MATERIAL TO PROCESS
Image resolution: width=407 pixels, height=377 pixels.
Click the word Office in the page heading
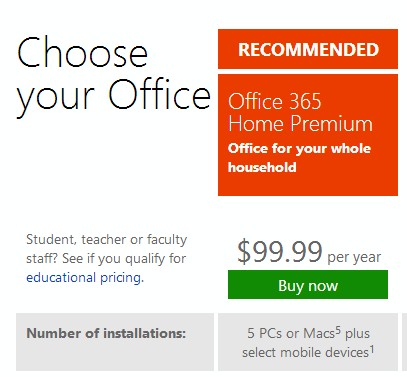(x=160, y=94)
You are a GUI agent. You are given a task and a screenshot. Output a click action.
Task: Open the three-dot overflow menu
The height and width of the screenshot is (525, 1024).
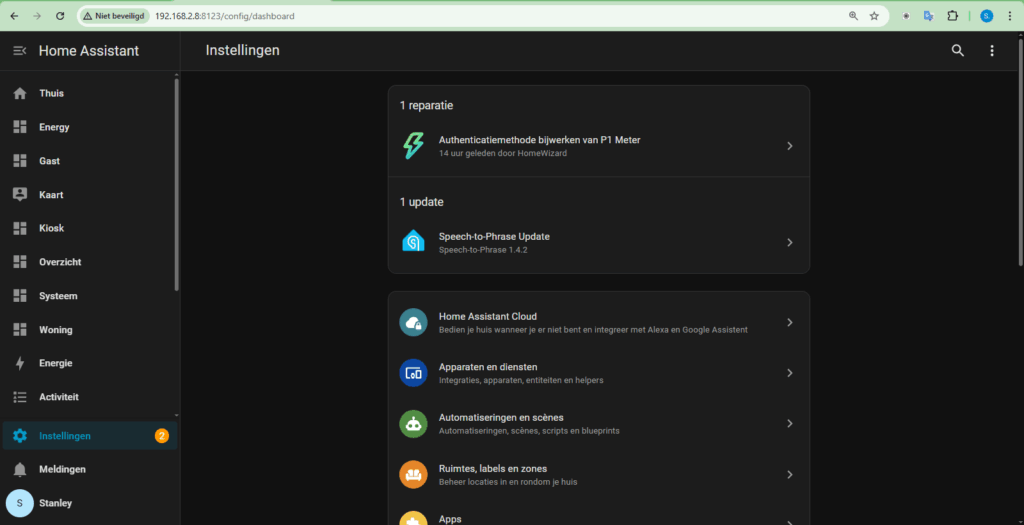tap(991, 51)
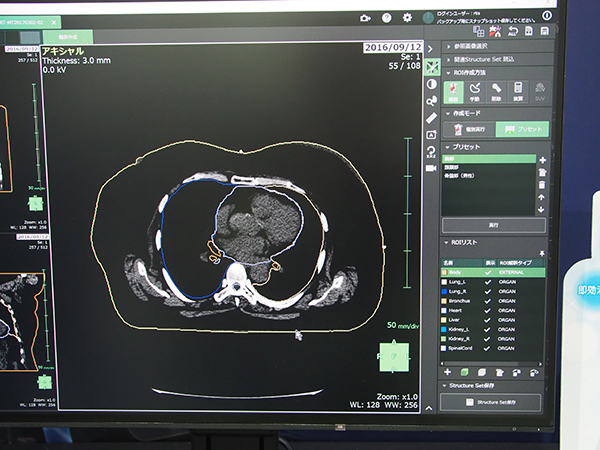Select the video camera tool in sidebar
The height and width of the screenshot is (450, 600).
pyautogui.click(x=431, y=168)
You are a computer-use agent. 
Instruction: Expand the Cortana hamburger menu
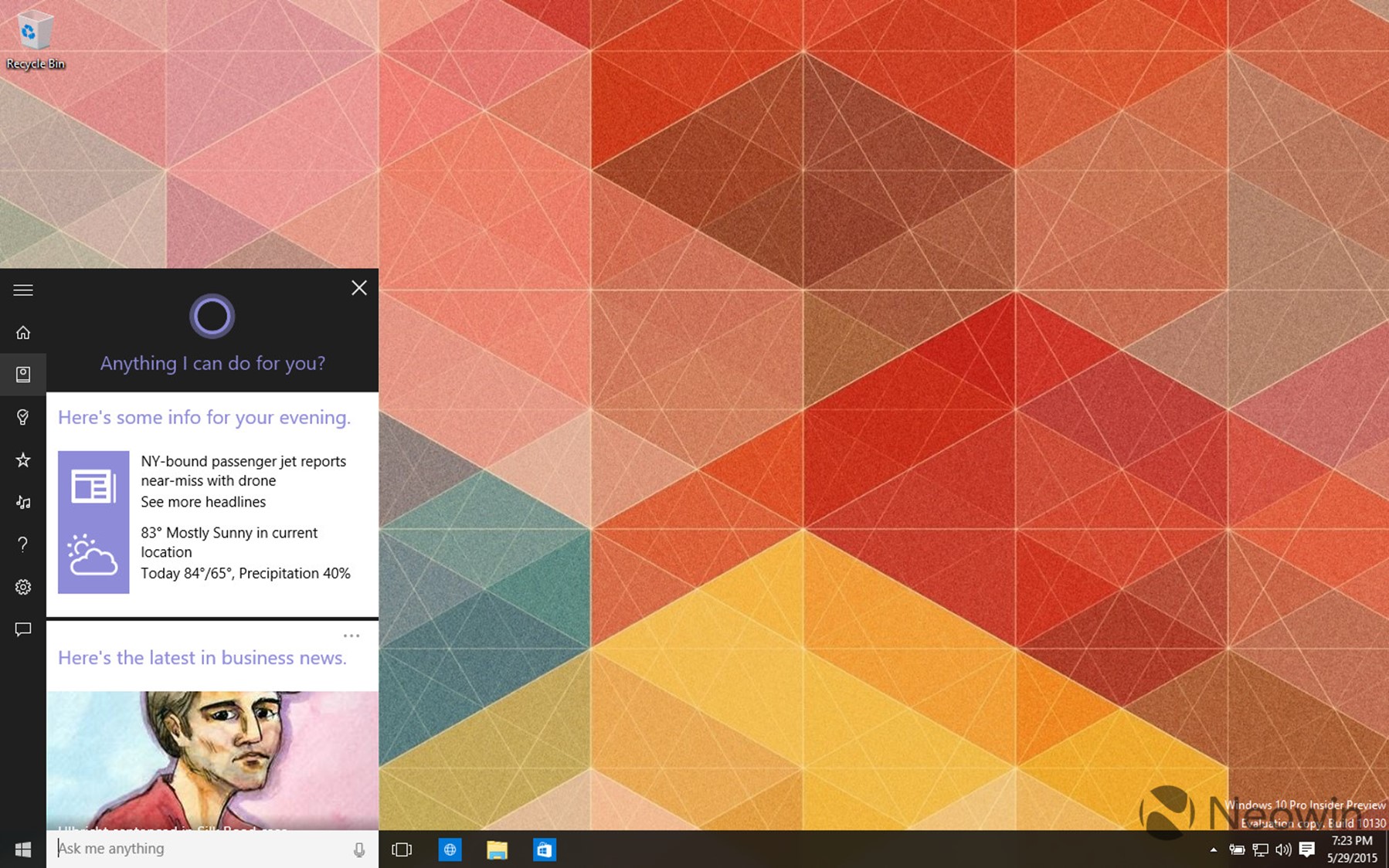23,290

ASSIGNMENT
Tally the lines above containing "agent". Number only.

TASK RESULT
2